(Material for this task):
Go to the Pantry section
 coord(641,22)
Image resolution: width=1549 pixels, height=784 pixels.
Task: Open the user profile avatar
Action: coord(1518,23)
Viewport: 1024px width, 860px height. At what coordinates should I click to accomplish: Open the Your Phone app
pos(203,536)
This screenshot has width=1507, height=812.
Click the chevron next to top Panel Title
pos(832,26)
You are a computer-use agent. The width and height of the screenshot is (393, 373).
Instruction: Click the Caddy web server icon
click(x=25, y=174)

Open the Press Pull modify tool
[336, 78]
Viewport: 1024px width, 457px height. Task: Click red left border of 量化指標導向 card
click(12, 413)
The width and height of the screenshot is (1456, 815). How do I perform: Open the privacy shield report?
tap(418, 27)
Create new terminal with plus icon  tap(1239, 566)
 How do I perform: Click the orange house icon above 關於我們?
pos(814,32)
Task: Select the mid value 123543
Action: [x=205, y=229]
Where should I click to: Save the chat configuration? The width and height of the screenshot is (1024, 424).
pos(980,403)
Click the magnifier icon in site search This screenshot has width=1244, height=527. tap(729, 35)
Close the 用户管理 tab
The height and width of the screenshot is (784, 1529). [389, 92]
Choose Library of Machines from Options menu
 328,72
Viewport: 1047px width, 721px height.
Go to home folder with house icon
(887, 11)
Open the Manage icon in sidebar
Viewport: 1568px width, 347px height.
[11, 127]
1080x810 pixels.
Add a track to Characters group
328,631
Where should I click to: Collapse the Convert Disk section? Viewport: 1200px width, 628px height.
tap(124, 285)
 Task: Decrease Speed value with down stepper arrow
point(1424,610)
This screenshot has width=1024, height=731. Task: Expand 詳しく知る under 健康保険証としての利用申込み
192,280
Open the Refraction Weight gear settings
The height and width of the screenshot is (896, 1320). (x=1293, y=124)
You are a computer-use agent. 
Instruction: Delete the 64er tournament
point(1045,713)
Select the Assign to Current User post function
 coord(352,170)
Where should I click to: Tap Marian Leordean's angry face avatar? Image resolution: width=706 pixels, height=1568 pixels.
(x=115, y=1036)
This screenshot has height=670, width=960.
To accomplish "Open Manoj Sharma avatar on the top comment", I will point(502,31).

(Given problem): Rewrite every line of the entries above as a two-column Markdown table headed Row and Line. Number the lines in order and leave out blank ones.

(Output):
| Row | Line |
|---|---|
| 1 | Go to the Pantry section |
| 2 |  coord(641,22) |
| 3 | Image resolution: width=1549 pixels, height=784 pixels. |
| 4 | Task: Open the user profile avatar |
| 5 | Action: coord(1518,23) |
| 6 | Viewport: 1024px width, 860px height. At what coordinates should I click to accomplish: Open the Your Phone app |
| 7 | pos(203,536) |
| 8 | This screenshot has width=1507, height=812. |
| 9 | Click the chevron next to top Panel Title |
| 10 | pos(832,26) |
| 11 | You are a computer-use agent. The width and height of the screenshot is (393, 373). |
| 12 | Instruction: Click the Caddy web server icon |
| 13 | click(x=25, y=174) |
| 14 | Open the Press Pull modify tool |
| 15 | [336, 78] |
| 16 | Viewport: 1024px width, 457px height. Task: Click red left border of 量化指標導向 card |
| 17 | click(12, 413) |
| 18 | The width and height of the screenshot is (1456, 815). How do I perform: Open the privacy shield report? |
| 19 | tap(418, 27) |
| 20 | Create new terminal with plus icon  tap(1239, 566) |
| 21 |  How do I perform: Click the orange house icon above 關於我們? |
| 22 | pos(814,32) |
| 23 | Task: Select the mid value 123543 |
| 24 | Action: [x=205, y=229] |
| 25 | Where should I click to: Save the chat configuration? The width and height of the screenshot is (1024, 424). |
| 26 | pos(980,403) |
| 27 | Click the magnifier icon in site search This screenshot has width=1244, height=527. tap(729, 35) |
| 28 | Close the 用户管理 tab |
| 29 | The height and width of the screenshot is (784, 1529). [389, 92] |
| 30 | Choose Library of Machines from Options menu |
| 31 |  328,72 |
| 32 | Viewport: 1047px width, 721px height. |
| 33 | Go to home folder with house icon |
| 34 | (887, 11) |
| 35 | Open the Manage icon in sidebar |
| 36 | Viewport: 1568px width, 347px height. |
| 37 | [11, 127] |
| 38 | 1080x810 pixels. |
| 39 | Add a track to Characters group |
| 40 | 328,631 |
| 41 | Where should I click to: Collapse the Convert Disk section? Viewport: 1200px width, 628px height. |
| 42 | tap(124, 285) |
| 43 |  Task: Decrease Speed value with down stepper arrow |
| 44 | point(1424,610) |
| 45 | This screenshot has width=1024, height=731. Task: Expand 詳しく知る under 健康保険証としての利用申込み |
| 46 | 192,280 |
| 47 | Open the Refraction Weight gear settings |
| 48 | The height and width of the screenshot is (896, 1320). (x=1293, y=124) |
| 49 | You are a computer-use agent.  |
| 50 | Instruction: Delete the 64er tournament |
| 51 | point(1045,713) |
| 52 | Select the Assign to Current User post function |
| 53 |  coord(352,170) |
| 54 | Where should I click to: Tap Marian Leordean's angry face avatar? Image resolution: width=706 pixels, height=1568 pixels. |
| 55 | (x=115, y=1036) |
| 56 | This screenshot has height=670, width=960. |
| 57 | To accomplish "Open Manoj Sharma avatar on the top comment", I will point(502,31). |